The last time I saw Flying Mission’s Mercy Leshomo in action, she was teaching basic financial skills to a group of home-based care volunteers. Today she was at it again, only this time she was teaching these skills to a group of dynamic young adults. Each of these youth has received Lifeskills training from Flying Mission and is in turn now teaching his or her peers. Most of them have founded or are leading youth clubs, with the purpose of teaching and encouraging the youth in their communities to make good life choices. One participant mentioned why they are so passionate about learning everything they can to help their clubs grow and develop. “It’s reported that 25% of those in our country who are HIV+ don’t even know it. We are still in denial. We are telling ourselves that this is a problem only in the city, but it is a problem in our villages, too. It is important to be informed.”
Helping their clubs grow and develop means getting registered with the government so that they can seek sponsorship. It means keeping financial records. It means having written goals and objectives. Flying Mission’s Lifeskills Coordinator, Emanuel Nwako, was also at the workshop today. “Club work is not just dancing, drama, and choirs,” said Emanuel. “All of that goes side by side with this [financial management, record-keeping, etc.].”

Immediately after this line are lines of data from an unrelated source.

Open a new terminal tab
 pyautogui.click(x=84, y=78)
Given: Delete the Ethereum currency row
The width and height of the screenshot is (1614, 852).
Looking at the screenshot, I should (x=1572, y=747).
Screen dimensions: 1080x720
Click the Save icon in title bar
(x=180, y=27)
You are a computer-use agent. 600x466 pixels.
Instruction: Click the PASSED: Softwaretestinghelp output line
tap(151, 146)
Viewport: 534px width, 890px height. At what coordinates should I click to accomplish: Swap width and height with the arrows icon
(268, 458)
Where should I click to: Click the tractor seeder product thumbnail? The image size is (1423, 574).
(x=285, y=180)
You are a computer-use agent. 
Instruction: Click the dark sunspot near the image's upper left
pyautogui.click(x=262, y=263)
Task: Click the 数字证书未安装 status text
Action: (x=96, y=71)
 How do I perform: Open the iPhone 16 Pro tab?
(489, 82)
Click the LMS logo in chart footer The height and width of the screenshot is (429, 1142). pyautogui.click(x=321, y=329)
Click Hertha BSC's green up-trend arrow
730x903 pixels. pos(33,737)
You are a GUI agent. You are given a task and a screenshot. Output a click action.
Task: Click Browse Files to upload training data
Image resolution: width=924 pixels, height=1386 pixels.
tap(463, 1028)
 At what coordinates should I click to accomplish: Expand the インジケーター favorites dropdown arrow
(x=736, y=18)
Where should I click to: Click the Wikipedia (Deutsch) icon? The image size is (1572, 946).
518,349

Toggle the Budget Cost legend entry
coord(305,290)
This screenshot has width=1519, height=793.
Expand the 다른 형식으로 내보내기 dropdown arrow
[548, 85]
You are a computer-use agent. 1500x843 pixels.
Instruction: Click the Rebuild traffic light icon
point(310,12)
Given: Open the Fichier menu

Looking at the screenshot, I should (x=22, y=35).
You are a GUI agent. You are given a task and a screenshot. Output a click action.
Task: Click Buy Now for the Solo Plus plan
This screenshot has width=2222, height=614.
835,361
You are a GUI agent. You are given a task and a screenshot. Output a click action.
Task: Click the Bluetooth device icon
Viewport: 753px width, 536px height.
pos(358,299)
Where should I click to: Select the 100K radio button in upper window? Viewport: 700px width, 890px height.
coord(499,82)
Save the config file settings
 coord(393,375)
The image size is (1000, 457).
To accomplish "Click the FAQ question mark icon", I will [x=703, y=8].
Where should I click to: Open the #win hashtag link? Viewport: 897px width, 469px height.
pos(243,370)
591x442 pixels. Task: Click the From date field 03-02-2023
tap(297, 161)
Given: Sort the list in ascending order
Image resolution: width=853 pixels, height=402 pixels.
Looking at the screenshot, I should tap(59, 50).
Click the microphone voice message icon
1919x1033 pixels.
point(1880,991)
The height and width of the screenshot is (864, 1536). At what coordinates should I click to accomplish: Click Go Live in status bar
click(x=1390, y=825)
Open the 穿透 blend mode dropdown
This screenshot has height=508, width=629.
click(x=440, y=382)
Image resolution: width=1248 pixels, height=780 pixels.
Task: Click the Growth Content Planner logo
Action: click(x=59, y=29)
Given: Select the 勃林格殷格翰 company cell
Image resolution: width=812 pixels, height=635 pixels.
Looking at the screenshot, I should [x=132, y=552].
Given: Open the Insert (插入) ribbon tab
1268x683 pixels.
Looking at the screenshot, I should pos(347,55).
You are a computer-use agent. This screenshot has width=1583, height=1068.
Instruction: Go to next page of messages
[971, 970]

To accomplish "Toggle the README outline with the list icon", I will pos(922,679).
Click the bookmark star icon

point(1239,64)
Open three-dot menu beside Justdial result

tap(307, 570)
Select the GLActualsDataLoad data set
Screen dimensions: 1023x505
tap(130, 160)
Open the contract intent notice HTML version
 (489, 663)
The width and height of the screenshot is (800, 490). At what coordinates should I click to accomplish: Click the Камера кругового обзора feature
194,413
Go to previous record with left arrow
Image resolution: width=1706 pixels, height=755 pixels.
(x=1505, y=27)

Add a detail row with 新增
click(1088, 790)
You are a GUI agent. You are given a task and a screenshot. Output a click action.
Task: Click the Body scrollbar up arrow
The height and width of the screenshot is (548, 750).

I asked some of the youth club leaders about Emanual’s statement. “Before you came today,” I said, “did you realize that club work involves a lot more than dancing and drama?” Katli, who is the founder and leader of the Butterfly Abstinence Club in Molepolole, said no. “I didn’t know that all of this work is involved in running a youth club,” she said. “But it doesn’t frighten me. I feel empowered now to not only help my club succeed, but to help myself personally.” After today’s instruction, she feels motivated to get the 25-member Butterfly Abstinence Club registered with the Botswana government.
Winnie, who leads the Itsoseng Character Development Youth Club in the village of Kopong, also said that she did not know about this side of club work. “Today’s workshop was eye-opening,” she said. “We’ve done fund raising before, but we don’t have any records to show it.” Winnie also intends to get her club registered so that they can begin seeking sponsorship.
Cassius, who leads the 18-member Visionbearers Club in Gabane, said that he did realize the administrative work involved, but that he didn’t know how to do it. “I’ve long been waiting for this kind of information,” he said.
Why does Flying Mission invest so much in training young people to educate their peers? “Youth can reach other youth better,” said Mercy Leshomo. And now, after today’s workshop, fifteen young people know better how to do it.